Sometime last year, I began to closely examine our grocery budget and narrow in one ways to trim it. With a large family, the "grocery" category in our finances is a handsome chunk.
I was ready to get creative and commit the time and sacrifices necessary to when I came across a newsletter I subscribe to that proposed....."MAKE YOUR OWN LAUNDRY SOAP".
What? Can a woman make her own laundry soap? Looking at my beloved Tide, it looked very complicated to me. I also imagined the women I saw on a missions trip to Guatemala. They scrubbed clothes with a bar of soap on a rock at the edge of a lake. I was a little (to say the least) intimidated. Leave it to the professionals at the Tide factory, and enjoy all my money.
Intrigued, however, I began researching recipes for laundry soap and discovered a wonderful recipe! This is the recipe that Jim Bob and Michelle Duggar with their family. We have used it for almost 9 months now and will never go back to my once-beloved Tide again. Our grocery budget has been trimmed (more blogs to follow on other ideas!)
Our cost for every 5-gallon bucket (which lasts for 5 months with a family of six) that we make is about $2. We have saved $144 a year! Here's what the ingredients you'll need:
4 cups of hot tap water
1 Fels-Naptha soap bar
1 cup Arm and Hammer WASHING SODA
1/2 cup Borax
essential oils (opptional for added fragrance)
1. Grate bar of Fels-Naptha soap with 4 cups of hot tap water.

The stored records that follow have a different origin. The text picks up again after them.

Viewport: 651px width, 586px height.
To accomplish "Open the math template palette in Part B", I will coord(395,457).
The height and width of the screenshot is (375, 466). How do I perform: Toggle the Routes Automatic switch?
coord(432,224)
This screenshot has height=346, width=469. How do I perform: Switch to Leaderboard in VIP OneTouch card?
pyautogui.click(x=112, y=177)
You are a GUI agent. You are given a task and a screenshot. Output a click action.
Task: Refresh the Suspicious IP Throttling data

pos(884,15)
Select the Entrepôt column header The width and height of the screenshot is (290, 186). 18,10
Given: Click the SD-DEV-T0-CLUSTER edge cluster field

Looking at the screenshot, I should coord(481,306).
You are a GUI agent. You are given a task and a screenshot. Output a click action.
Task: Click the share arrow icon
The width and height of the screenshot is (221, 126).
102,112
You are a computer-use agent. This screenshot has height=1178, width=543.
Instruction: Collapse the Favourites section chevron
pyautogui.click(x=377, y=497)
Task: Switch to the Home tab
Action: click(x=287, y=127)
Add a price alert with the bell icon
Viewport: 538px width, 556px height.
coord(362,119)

Stir continually over medium-low heat until soap dissolves and is
melted.
2. Fill fill 5 gallon bucket half full of hot tap water. Add melted
soap, 1 cup Washing Soda, 1/2 cup Borax. Stir well until all powder
is dissolved. Fill rest of bucket to top with more hot water. Stir,
cover and let sit overnight to thicken.
3. Stir and fill a used, clean, laundry soap dispenser (old, used Tide
container, etc.). Shake before each use. (It will gel.)
4. Optional: you can add 10-15 drops of essential oil per two gallons.
Add once soap has cooled. Ideas: Lavender, Geranium, Rosemary,
Tea Tree Oil.
Top-load machine: 5/8 cup per load
Front-load machines: 1/2 cup per load
(We have a Front Load "HE"-the soap works beautifully!)
God bless your homemaking efforts!!
Malinda
Yup. I do this, too. :)
ReplyDeleteOk I've seen many posts concerning this and have just passed it by. The more I read the more I realize that this is worth a try. I have a family of seven and feel the pain of buying laundry detergent for $10 bucks ev two weeks! Era brand.